07 December 2018 - Article
Until now charitable organisations registered outside the UK have been unable to claim the same charitable tax reliefs as those based in the UK. It is now proposed that the Finance Act 2010 will contain a new definition for organisations eligible for charitable tax reliefs which will include those based in the EU (including the UK), Norway or Iceland.
The proposed changes have been introduced to reflect the judgments of the European Court of Justice in _Centro di Musicologia Walter Stauffer v Finanzamt München für Körperschaften _(European Court of Justice, C386/04), which was delivered on 14 September 2006 and _Hein Persche v Finanzamt Lüdenscheid_(European Court of Justice, C318/07), which was delivered on 27 January 2009.
Broadly, these cases held that it was a breach of the EU Treaty for EU member states to distinguish for tax purposes between charities established under their own law, or within their own jurisdiction and those established under the law of, or within the jurisdiction of, another EU member state merely on the grounds that they were not indigenous.

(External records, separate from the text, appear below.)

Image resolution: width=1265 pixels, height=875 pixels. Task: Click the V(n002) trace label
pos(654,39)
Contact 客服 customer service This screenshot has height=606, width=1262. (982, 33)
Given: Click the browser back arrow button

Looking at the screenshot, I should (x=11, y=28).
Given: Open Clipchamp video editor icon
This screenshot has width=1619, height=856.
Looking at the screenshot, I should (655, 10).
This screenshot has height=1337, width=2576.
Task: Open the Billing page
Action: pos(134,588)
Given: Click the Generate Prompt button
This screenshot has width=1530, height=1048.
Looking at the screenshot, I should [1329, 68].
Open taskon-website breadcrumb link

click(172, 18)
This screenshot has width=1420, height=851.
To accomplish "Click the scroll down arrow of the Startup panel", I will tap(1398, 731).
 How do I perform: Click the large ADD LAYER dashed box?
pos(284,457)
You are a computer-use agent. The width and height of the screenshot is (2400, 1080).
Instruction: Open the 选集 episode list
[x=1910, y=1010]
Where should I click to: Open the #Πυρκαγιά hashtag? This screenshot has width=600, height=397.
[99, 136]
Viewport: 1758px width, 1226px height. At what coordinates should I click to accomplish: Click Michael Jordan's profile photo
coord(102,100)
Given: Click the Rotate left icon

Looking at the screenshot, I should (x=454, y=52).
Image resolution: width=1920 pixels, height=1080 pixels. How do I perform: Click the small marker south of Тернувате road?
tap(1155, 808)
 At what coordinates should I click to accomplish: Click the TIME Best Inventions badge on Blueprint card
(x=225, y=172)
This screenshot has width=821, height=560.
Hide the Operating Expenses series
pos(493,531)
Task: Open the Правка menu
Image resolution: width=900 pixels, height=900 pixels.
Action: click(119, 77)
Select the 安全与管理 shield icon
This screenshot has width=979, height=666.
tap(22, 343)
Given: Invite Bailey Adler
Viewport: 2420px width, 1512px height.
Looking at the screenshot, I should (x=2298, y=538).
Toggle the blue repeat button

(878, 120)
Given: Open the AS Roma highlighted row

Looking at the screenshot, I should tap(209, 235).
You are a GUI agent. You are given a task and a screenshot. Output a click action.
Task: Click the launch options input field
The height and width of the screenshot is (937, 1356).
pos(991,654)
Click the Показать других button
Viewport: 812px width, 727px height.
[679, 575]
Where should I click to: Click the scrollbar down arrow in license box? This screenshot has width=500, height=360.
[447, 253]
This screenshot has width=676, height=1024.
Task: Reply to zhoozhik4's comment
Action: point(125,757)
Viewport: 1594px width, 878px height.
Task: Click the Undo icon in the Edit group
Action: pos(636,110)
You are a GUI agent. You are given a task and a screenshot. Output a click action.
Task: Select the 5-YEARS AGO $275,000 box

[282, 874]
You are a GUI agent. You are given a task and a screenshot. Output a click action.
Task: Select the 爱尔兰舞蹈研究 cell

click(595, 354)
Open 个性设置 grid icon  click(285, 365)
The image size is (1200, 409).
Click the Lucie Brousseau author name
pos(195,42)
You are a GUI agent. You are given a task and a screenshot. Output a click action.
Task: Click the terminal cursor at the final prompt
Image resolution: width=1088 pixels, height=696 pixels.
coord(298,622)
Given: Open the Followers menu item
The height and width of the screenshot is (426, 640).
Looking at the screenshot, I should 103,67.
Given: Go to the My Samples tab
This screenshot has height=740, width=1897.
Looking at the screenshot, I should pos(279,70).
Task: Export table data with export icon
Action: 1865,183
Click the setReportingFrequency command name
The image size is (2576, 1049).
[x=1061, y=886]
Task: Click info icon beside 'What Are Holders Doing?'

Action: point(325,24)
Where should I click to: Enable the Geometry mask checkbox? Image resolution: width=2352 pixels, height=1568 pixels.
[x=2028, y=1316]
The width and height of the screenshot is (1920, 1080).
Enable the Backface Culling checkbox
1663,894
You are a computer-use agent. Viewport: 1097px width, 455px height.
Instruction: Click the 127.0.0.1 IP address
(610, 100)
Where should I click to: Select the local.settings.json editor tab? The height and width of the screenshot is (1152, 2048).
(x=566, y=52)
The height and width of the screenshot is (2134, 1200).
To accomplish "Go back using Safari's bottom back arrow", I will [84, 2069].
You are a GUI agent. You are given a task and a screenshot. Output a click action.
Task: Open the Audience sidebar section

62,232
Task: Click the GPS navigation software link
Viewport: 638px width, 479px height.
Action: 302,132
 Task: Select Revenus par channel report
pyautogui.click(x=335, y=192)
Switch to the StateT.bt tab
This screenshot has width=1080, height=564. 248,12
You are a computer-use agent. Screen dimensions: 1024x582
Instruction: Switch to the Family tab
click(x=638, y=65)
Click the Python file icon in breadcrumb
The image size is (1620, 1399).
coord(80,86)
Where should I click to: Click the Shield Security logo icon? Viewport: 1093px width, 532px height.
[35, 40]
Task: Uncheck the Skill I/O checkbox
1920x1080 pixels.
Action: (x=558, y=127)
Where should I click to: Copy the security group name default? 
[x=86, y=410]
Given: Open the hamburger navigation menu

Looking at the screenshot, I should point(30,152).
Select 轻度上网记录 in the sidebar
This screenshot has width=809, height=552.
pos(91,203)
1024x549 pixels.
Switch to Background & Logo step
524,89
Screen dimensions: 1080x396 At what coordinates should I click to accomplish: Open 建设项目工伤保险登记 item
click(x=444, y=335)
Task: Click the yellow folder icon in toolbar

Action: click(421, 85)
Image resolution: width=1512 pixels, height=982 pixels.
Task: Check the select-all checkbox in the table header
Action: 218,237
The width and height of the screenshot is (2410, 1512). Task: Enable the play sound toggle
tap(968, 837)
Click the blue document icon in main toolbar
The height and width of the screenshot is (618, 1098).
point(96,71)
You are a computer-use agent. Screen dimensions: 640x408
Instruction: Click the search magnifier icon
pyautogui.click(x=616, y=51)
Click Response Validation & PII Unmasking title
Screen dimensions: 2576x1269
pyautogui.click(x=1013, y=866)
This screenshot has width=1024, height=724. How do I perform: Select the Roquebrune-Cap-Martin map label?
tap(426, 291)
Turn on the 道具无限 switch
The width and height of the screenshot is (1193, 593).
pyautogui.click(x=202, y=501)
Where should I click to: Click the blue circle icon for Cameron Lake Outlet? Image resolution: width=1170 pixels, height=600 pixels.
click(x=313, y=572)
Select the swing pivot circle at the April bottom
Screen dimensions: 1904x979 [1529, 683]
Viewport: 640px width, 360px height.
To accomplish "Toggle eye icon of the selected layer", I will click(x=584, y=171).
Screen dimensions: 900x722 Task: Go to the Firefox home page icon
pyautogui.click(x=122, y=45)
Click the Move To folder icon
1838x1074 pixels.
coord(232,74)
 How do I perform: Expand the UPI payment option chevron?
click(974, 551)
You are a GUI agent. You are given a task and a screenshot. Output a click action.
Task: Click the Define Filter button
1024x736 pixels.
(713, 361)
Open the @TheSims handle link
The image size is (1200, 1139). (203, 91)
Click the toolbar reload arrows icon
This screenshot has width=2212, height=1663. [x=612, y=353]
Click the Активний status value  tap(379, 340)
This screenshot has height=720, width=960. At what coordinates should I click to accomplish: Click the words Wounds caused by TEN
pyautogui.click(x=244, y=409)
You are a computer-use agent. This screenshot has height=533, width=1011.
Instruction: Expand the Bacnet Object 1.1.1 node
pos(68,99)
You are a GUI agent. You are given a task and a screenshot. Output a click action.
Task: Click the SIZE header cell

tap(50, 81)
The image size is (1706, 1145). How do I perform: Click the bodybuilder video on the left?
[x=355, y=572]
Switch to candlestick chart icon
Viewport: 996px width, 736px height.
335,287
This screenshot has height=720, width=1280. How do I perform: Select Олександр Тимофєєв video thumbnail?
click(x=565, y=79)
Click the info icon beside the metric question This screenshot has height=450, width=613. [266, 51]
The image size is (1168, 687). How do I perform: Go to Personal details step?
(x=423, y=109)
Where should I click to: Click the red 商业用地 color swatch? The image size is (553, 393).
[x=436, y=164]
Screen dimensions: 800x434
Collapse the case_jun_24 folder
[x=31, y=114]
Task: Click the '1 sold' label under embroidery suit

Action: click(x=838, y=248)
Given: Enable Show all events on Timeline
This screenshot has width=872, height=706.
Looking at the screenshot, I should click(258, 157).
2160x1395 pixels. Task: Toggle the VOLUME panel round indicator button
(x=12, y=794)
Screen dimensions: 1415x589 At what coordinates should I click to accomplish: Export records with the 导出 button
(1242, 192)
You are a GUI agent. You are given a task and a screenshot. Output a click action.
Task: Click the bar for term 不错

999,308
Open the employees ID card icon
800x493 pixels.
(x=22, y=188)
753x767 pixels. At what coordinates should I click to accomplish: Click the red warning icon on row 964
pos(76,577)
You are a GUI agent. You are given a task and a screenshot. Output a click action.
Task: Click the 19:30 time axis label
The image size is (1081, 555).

The Stauffer case had applied this principle to the income and gains of non-indigenous charities, while the Hein Persche case extended it to the tax treatment of gifts made to such non-indigenous charities. For further information, click here and here to read our earlier briefings.
Organizations eligible for UK charitable relief
Under the proposed changes, organizations eligible to enjoy the same tax reliefs as charities and Community Amateur Sports Clubs (‘CASCs’) in the UK, will be those which:
- meet the England and Wales definition of a charity or CASC ;
- are located in a Member State of the EU, Norway or Iceland
- are regulated by a body in their home country which has an equivalent function to the Charity Commission or a similar regulator, as required by the law of the home country; and
- is managed by ‘fit and proper persons’
HMRC will decide if someone is a ‘fit and proper person’ for this purpose by considering, with reference to any records it has access to, whether that individual is likely to exploit the charitable reliefs for non-charitable purposes.
Organisations meeting the above definition will be eligible for all HMRC ‘charitable reliefs’, including reliefs on income tax, capital gains tax, corporation tax, inheritance tax, and various stamp taxes; they will also be able to enjoy the same VAT reliefs and exemptions as UK charities and CASCs, as well as the benefits of the Gift Aid scheme.
HMRC will be issuing guidance on its website about how organizations which meet the above requirements and wish to register for charitable relief should do so.
The relief may be available retrospectively to 27 January 2009 (the date of the Hein Persche judgment) but this will be considered by HMRC on a case-by-case basis and details of the process are not yet available.
The changes to do not apply to charities based outside the EU, Norway or Iceland.